YOUR TASK
Repeat every record below exactly, omitting any pictures.

Collected data entries
------------------------------------------------------------------------

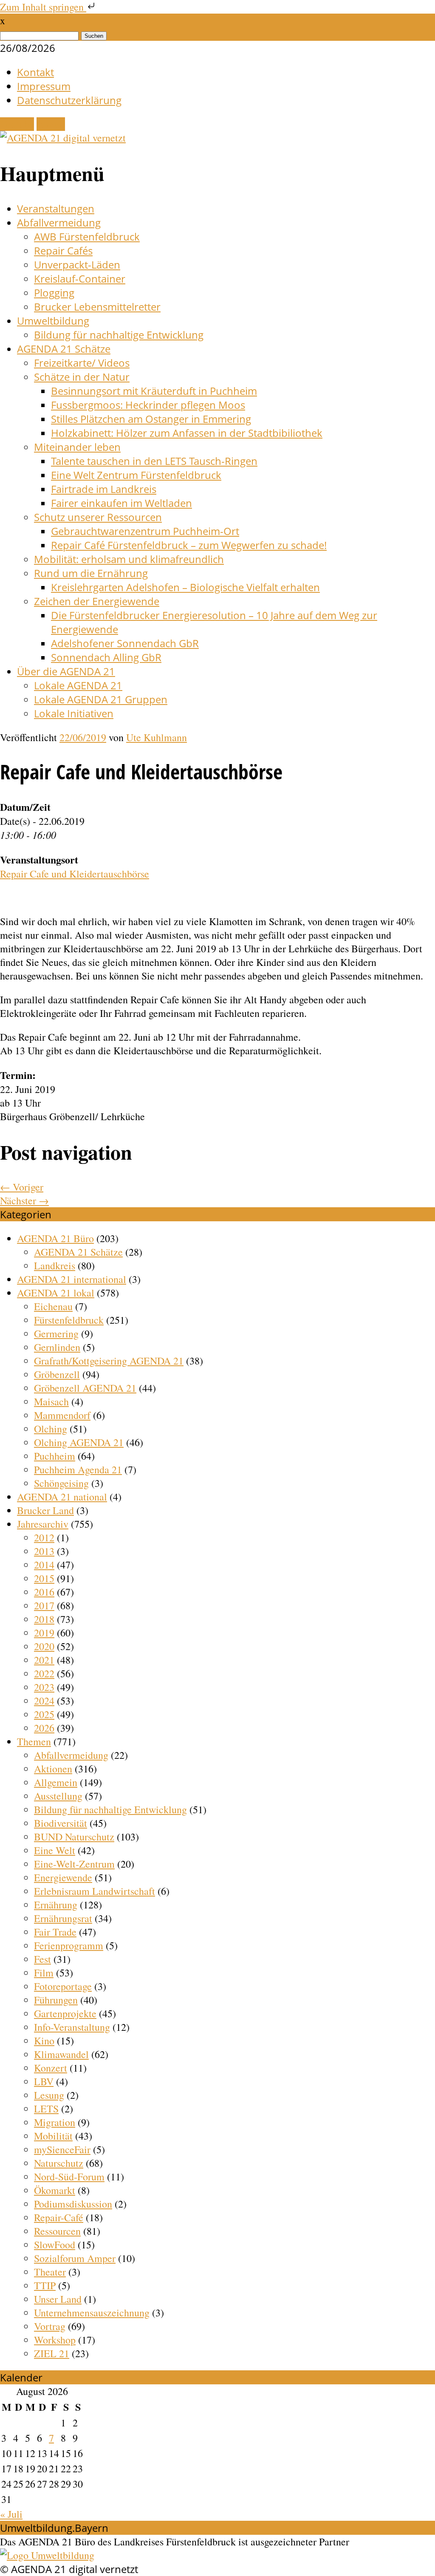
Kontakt (35, 72)
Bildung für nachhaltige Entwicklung (118, 335)
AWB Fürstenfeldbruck (87, 236)
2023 (44, 1687)
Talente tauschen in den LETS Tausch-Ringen (154, 461)
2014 (44, 1564)
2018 (44, 1619)
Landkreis (54, 1265)
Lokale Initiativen (73, 713)
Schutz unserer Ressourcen (98, 517)
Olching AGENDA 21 (79, 1442)
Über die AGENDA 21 (66, 671)
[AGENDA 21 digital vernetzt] (63, 137)
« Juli (11, 2514)
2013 (44, 1551)
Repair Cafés (63, 250)
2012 (44, 1537)
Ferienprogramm (68, 1945)
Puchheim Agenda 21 (78, 1469)
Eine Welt (54, 1850)
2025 (44, 1714)
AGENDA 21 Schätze (63, 349)
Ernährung (55, 1904)
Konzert (50, 2068)
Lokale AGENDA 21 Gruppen (100, 699)
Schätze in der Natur (82, 377)
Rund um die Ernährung (91, 573)
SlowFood (54, 2244)
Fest (42, 1959)
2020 (44, 1646)
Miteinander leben (77, 447)
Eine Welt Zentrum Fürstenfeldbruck (136, 475)
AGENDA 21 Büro (55, 1238)
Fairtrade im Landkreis (103, 489)
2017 (44, 1605)
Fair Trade (55, 1932)
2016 (44, 1592)
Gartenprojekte (65, 2013)
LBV (44, 2081)
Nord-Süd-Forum (69, 2176)
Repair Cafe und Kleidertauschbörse (74, 873)
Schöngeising (61, 1483)
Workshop (55, 2340)
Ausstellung (58, 1796)
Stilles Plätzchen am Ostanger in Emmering (151, 419)
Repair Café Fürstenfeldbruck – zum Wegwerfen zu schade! (189, 545)
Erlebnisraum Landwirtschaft (94, 1891)
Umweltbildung (53, 321)
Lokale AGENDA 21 (78, 685)
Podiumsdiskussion (73, 2204)
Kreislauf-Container (79, 279)
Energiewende (63, 1877)
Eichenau (53, 1306)
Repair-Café (58, 2217)
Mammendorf (62, 1415)
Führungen (56, 2000)
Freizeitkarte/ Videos (82, 363)
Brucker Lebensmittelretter (97, 307)
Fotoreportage (63, 1986)
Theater (50, 2272)
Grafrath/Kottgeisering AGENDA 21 (109, 1360)
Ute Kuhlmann (156, 737)
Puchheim (54, 1456)
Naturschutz (58, 2163)
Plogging (54, 293)
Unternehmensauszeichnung (92, 2312)
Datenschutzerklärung (69, 100)
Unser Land (58, 2299)
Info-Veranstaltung (72, 2027)
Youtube (17, 124)
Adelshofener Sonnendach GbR (125, 643)
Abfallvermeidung (59, 222)
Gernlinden (57, 1347)
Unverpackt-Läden (77, 265)
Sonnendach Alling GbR (106, 657)
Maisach (51, 1401)
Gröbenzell (57, 1374)
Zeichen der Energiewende (96, 601)
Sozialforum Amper (75, 2258)
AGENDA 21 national (62, 1496)
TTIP (45, 2285)
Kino (44, 2040)
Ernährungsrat (63, 1918)
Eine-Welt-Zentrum (74, 1864)
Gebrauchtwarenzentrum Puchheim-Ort (145, 531)
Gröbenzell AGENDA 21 (85, 1388)
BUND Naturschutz (74, 1836)
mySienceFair (62, 2149)
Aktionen (53, 1768)
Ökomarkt (54, 2190)
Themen (34, 1741)
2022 (44, 1673)
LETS (46, 2108)
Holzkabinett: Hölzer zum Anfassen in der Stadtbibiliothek (186, 433)
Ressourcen (57, 2231)
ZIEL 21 (51, 2353)
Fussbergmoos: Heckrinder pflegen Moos (148, 405)
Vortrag (49, 2326)
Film (44, 1972)
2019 (44, 1632)
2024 (44, 1700)
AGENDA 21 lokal (55, 1292)
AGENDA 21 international (71, 1279)
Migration (54, 2122)
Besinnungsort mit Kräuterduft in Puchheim (154, 391)
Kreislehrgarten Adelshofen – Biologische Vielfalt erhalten (185, 587)
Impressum (44, 86)
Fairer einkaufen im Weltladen (121, 503)
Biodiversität (60, 1823)
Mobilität (53, 2136)
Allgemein (55, 1782)
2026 (44, 1728)
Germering (56, 1333)
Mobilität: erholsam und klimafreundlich (129, 559)
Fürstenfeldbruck (69, 1320)
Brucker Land (45, 1510)
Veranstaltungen (55, 208)
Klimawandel (61, 2054)
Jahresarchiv (42, 1524)
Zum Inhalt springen (43, 7)
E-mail (51, 124)
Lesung (49, 2095)
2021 (44, 1660)
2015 (44, 1578)
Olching (50, 1428)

------------------------------------------------------------------------

ANSWER
Kontakt (35, 72)
Bildung für nachhaltige Entwicklung (118, 335)
AWB Fürstenfeldbruck (87, 236)
2023 (44, 1687)
Talente tauschen in den LETS Tausch-Ringen (154, 461)
2014 (44, 1564)
2018 (44, 1619)
Landkreis (54, 1265)
Lokale Initiativen (73, 713)
Schutz unserer Ressourcen (98, 517)
Olching AGENDA 21 (79, 1442)
Über die AGENDA 21 (66, 671)
[AGENDA 21 digital vernetzt] (63, 137)
« Juli (11, 2514)
2013 (44, 1551)
Repair Cafés (63, 250)
2012 (44, 1537)
Ferienprogramm (68, 1945)
Puchheim Agenda 21 (78, 1469)
Eine Welt (54, 1850)
2025 (44, 1714)
AGENDA 21 Schätze (63, 349)
Ernährung (55, 1904)
Konzert (50, 2068)
Lokale AGENDA 21 Gruppen (100, 699)
Schätze in der Natur (82, 377)
Rund um die Ernährung (91, 573)
SlowFood (54, 2244)
Fest (42, 1959)
2020 (44, 1646)
Miteinander leben (77, 447)
Eine Welt Zentrum Fürstenfeldbruck (136, 475)
AGENDA 21 Büro (55, 1238)
Fairtrade im Landkreis (103, 489)
2017 (44, 1605)
Fair Trade (55, 1932)
2016 (44, 1592)
Gartenprojekte (65, 2013)
LBV (44, 2081)
Nord-Süd-Forum (69, 2176)
Repair Cafe und Kleidertauschbörse (74, 873)
Schöngeising (61, 1483)
Workshop (55, 2340)
Ausstellung (58, 1796)
Stilles Plätzchen am Ostanger in Emmering (151, 419)
Repair Café Fürstenfeldbruck – zum Wegwerfen zu schade! (189, 545)
Erlebnisraum Landwirtschaft (94, 1891)
Umweltbildung (53, 321)
Lokale AGENDA 21 (78, 685)
Podiumsdiskussion (73, 2204)
Kreislauf-Container (79, 279)
Energiewende (63, 1877)
Eichenau (53, 1306)
Repair-Café (58, 2217)
Mammendorf (62, 1415)
Führungen (56, 2000)
Freizeitkarte/ Videos (82, 363)
Brucker Lebensmittelretter (97, 307)
Fotoreportage (63, 1986)
Theater (50, 2272)
Grafrath/Kottgeisering AGENDA 21 (109, 1360)
Ute Kuhlmann (156, 737)
Puchheim (54, 1456)
Naturschutz (58, 2163)
Plogging (54, 293)
Unternehmensauszeichnung (92, 2312)
Datenschutzerklärung (69, 100)
Unser Land (58, 2299)
Info-Veranstaltung (72, 2027)
Youtube (17, 124)
Adelshofener Sonnendach GbR (125, 643)
Abfallvermeidung (59, 222)
Gernlinden (57, 1347)
Unverpackt-Läden (77, 265)
Sonnendach Alling GbR (106, 657)
Maisach (51, 1401)
Gröbenzell (57, 1374)
Zeichen der Energiewende (96, 601)
Sozialforum Amper (75, 2258)
AGENDA 21 national (62, 1496)
TTIP (45, 2285)
Kino (44, 2040)
Ernährungsrat (63, 1918)
Eine-Welt-Zentrum (74, 1864)
Gebrauchtwarenzentrum Puchheim-Ort (145, 531)
Gröbenzell AGENDA 21 (85, 1388)
BUND Naturschutz (74, 1836)
mySienceFair (62, 2149)
Aktionen (53, 1768)
Ökomarkt (54, 2190)
Themen (34, 1741)
2022 (44, 1673)
LETS (46, 2108)
Holzkabinett: Hölzer zum Anfassen in der Stadtbibiliothek (186, 433)
Ressourcen (57, 2231)
ZIEL 21 (51, 2353)
Fussbergmoos: Heckrinder pflegen Moos (148, 405)
Vortrag (49, 2326)
Film (44, 1972)
2019 (44, 1632)
2024 (44, 1700)
AGENDA 21 lokal (55, 1292)
AGENDA 21 international (71, 1279)
Migration (54, 2122)
Besinnungsort mit Kräuterduft in Puchheim (154, 391)
Kreislehrgarten Adelshofen – Biologische Vielfalt erhalten (185, 587)
Impressum (44, 86)
Fairer einkaufen im Weltladen (121, 503)
Biodiversität (60, 1823)
Mobilität (53, 2136)
Allgemein (55, 1782)
2026 (44, 1728)
Germering (56, 1333)
Mobilität: erholsam und klimafreundlich (129, 559)
Fürstenfeldbruck (69, 1320)
Brucker Land (45, 1510)
Veranstaltungen (55, 208)
Klimawandel (61, 2054)
Jahresarchiv (42, 1524)
Zum Inhalt springen (43, 7)
E-mail (51, 124)
Lesung (49, 2095)
2021 (44, 1660)
2015 (44, 1578)
Olching (50, 1428)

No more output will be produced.